- Aim of the exercise: According to the article about Lance Taylor's architecture photography, in what year did he start taking pictures of post offices?

- Given passage:
Chief information officer snaps landmark photographs

Hali Harden

By: Hali Harden, Staff Reporter

(Photo by Lance Taylor)

 

When Lance Taylor was on vacation with his wife off the coast of Maine in 2000, he made a mistake that would remain with him for years to come: he didn’t take a photo of an old post office.

 

In the years following, Taylor said that mistake planted a seed in his mind, a type of germ that spread and enlightened a hobby he had never thought of before.

 

He wanted to take pictures of historic architecture.

 

Taylor began fulfilling his avocation in 2003 by taking pictures of post offices. He used his weekends off from working as UNF’s Associate Vice President and Chief Information Officer to go on what he called post office runs.

 

These runs consisted of a day spent driving to wherever Taylor wanted and taking pictures, he said. Sometimes he made the trips with the company of his wife, as long as there was an antique shop along the way.

- Source data:
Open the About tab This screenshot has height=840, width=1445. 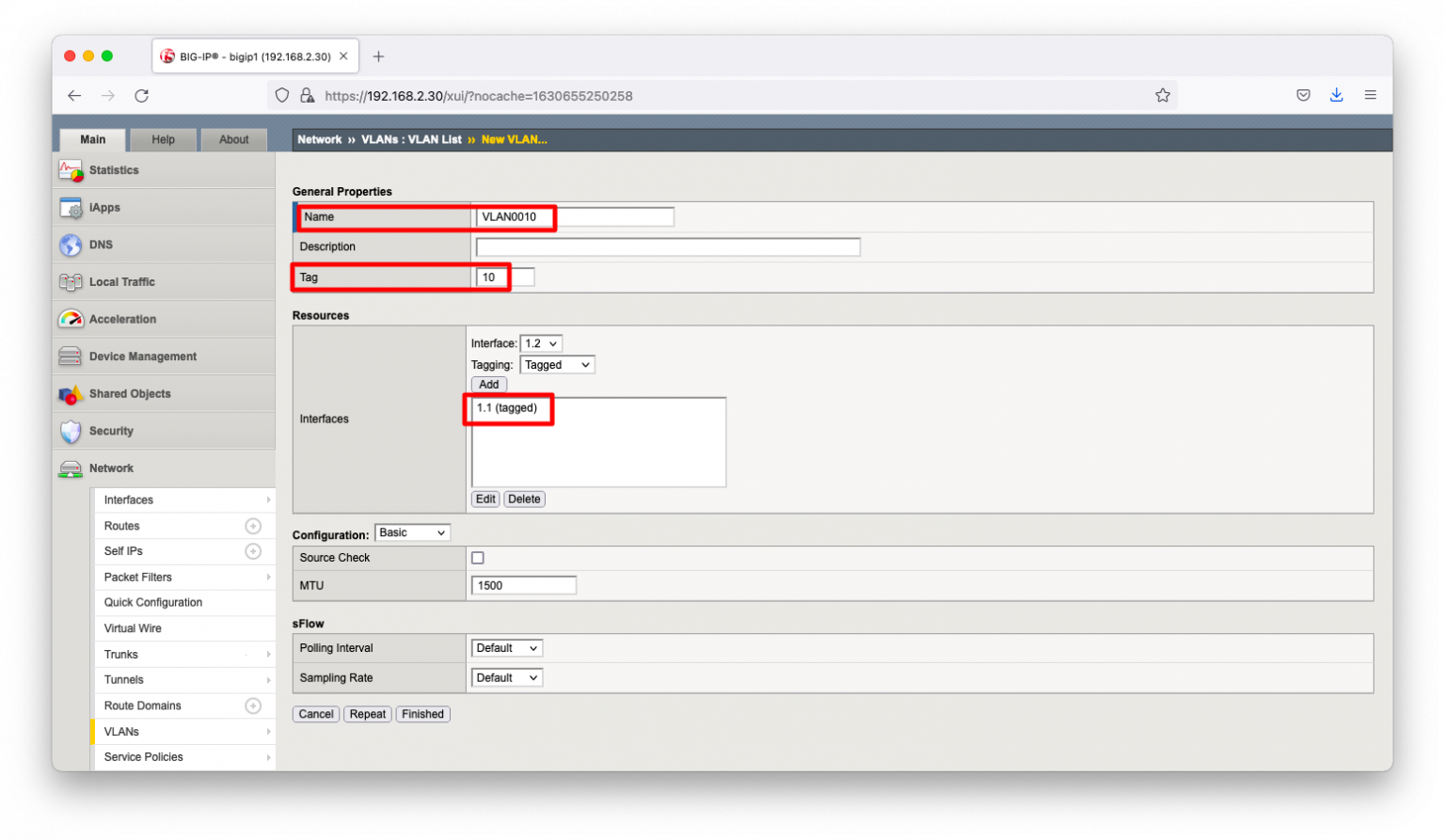click(x=233, y=139)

- Task output: 2003